Oppure se è preferibile levarsi questa corazza e affrontare il mondo avendo
fede. Fede nella nascosta ma potenziale capacità dell'uomo di cambiare il
mondo. Ma anche fede in un ordine sovra-ordinato che possa fornire la bussola
di ciò che è buono e ciò che è cattivo. Una razionalità spietata che decide di
non combattere una guerra già persa o una convinzione così forte nelle capacità
umane da permettere di provare a combatterla. Senza contare che tra ragione e
religione c'è spesso come terzo incomodo il caso, che agisce con regole tutte
sue. Anche se una persona razionale lo farebbe rientrare in una statistica,
pur minimale, e una persona religiosa leggerebbe in eventi incontrollabili e
spiazzanti delle prove di fede. Ed è interessante come i personaggi di Bilotta
si scambino di continuo le maschere della fede e della razionalità, pur
rimanendo in balia del caso SPOILER quanto a livello simbolico si vede un
Lucifero (Xabaras con le sue manie da "salvatore del mondo") che
veste i panni di Prometeo (il dottor Simon, che offre il dono della
conoscenza agli immemori) per "taroccare" una realtà meccanica
che si sarebbe risolta da sola senza alcun intervento divino o diabolico (la
guarigione del paziente zero). Quasi il simbolo di una spiritualità che non
trova più posto nell'era moderna (e la cosa potrebbe anche non essere un bene,
ve lo pongo come riflessione senza voler forzare alcun giudizio personale...
perché ritengo che sia bello poter riflettere liberamente su queste cose ed è
interessante che da un fumetto possano scaturire simili riflessioni) e deve
"forzare le cose" per mantenere il suo ruolo.
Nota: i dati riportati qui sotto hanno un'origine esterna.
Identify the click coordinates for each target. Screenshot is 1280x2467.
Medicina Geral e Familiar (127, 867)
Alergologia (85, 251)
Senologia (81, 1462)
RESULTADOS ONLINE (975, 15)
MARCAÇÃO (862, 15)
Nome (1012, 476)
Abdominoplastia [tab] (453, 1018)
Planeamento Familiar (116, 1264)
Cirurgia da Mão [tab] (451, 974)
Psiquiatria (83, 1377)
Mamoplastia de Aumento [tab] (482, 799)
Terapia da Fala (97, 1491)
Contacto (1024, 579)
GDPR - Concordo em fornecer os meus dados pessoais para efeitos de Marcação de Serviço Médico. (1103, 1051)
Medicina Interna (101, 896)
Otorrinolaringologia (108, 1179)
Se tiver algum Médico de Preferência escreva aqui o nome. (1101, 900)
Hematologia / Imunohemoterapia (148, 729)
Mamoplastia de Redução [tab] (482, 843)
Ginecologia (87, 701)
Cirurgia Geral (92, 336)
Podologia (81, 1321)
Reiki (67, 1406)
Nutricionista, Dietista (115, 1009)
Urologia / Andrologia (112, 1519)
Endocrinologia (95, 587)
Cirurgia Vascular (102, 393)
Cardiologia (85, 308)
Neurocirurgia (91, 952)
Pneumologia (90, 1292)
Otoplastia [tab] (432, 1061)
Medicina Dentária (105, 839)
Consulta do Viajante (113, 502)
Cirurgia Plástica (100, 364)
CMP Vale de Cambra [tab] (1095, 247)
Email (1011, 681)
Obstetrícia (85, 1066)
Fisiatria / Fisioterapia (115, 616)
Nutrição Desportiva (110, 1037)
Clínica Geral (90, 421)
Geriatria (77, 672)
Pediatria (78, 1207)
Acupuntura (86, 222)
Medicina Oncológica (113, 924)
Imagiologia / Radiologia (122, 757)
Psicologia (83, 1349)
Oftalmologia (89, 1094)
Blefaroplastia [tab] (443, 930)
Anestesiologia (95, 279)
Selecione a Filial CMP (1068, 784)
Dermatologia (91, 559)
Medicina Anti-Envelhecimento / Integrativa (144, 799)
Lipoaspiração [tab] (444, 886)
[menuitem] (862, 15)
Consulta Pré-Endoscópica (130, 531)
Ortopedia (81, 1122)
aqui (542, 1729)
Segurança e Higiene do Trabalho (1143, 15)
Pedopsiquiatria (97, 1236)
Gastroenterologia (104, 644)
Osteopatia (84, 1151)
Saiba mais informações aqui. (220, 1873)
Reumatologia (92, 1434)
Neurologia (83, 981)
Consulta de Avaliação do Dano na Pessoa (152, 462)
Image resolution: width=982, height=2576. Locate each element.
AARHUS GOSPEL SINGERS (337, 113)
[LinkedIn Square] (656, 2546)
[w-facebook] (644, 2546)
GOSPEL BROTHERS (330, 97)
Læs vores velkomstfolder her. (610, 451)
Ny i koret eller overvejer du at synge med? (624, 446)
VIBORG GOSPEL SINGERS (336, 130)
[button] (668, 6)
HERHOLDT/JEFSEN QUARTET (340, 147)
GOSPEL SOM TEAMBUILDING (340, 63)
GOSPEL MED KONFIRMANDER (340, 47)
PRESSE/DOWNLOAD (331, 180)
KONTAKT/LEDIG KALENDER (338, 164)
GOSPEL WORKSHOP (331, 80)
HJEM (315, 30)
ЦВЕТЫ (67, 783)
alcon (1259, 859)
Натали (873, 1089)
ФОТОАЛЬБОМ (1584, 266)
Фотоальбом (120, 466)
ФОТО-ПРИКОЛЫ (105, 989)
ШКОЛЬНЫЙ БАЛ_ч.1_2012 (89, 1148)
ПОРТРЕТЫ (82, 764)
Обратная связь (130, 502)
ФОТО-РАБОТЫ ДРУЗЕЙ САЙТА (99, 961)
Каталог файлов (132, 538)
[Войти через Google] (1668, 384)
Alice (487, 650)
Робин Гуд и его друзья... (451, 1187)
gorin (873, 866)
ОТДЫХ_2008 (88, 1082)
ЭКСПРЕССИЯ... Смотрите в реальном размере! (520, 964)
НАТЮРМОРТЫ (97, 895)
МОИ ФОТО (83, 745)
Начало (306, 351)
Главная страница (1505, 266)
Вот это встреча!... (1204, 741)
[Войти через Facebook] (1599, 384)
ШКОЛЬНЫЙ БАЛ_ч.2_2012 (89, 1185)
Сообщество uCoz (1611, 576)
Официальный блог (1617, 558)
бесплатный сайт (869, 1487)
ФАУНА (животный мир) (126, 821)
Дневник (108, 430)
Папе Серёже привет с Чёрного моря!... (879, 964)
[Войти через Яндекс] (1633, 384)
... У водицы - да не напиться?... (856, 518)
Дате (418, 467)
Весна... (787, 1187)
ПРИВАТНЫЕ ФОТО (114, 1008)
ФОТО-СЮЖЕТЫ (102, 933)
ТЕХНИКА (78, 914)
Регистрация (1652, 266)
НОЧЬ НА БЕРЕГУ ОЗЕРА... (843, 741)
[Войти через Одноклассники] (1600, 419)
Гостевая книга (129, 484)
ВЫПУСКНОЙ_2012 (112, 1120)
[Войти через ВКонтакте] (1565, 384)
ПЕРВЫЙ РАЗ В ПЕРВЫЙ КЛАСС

FINE SPOILER Al di là di
queste suggestioni che Bilotta spalma anche con sagacia e ironia, il numero ci
offre nuovi punti di vista per capire il suo Dylan e fa delle rivelazioni
piuttosto importanti che avranno sicuramente peso nel microcosmo del nostro
antieroe anche nell'immediato futuro. Narrativamente è per me una delle letture
più belle dell'anno. Camagni, che già aveva donato grande umanità al Napoleone
di Ambrosini, evidenzia al meglio le debolezze e acciacchi del Dylan di mezza
età. Un eroe fragile e impotente anche alla luce del complicato periodo di
vita che sta trascorrendo, ma anche un uomo che sta cercando di rialzarsi, che
vuole ancora riuscire a cambiare il mondo. Anche il resto dei personaggi in scena
sono un po' soli, tristi e decadenti, non c'è molta azione anche perché non è a
quella che il numero punta. Ma tutti i personaggi si muovono su uno scenario
davvero di impatto, pieno di sfaccettature e suggestioni. Dal grande demiurgo
Werner che letteralmente (ma è un trucco) cammina in aria sulla nuova Londra
al dottor Simon, che si muove guardingo e spaventato tra vicoli oscuri. Dalla
stanza contenitiva dentro la quale come ombra bestiale si muove il paziente
zero, al museo di arte moderna dove i non morti all'interno di un cubo di vetro
diventano un opera-zombie viva e morta insieme. Immagini che si scolpiscono
subito in testa, cariche di simbolismo anche se spesso solo accennate,
assoggettate al meraviglioso racconto di Bilotta.
- In conclusione: questo speciale numero 30 è per me un numero irrinunciabile,
che continua con grande estro una delle storie di Dylan Dog più belle di
sempre. Potrei forse dire che la storia in questo caso è più bella dei disegni,
ma il lavoro dei professionisti coinvolti in questa storia è assolutamente
strepitoso. Un fumetto davvero imperdibile se avete amato o ancora oggi amate
questo personaggio. E' davvero una dolce tortura che per aspettare un numero
nuovo ci tocchi aspettare ogni volta un anno intero.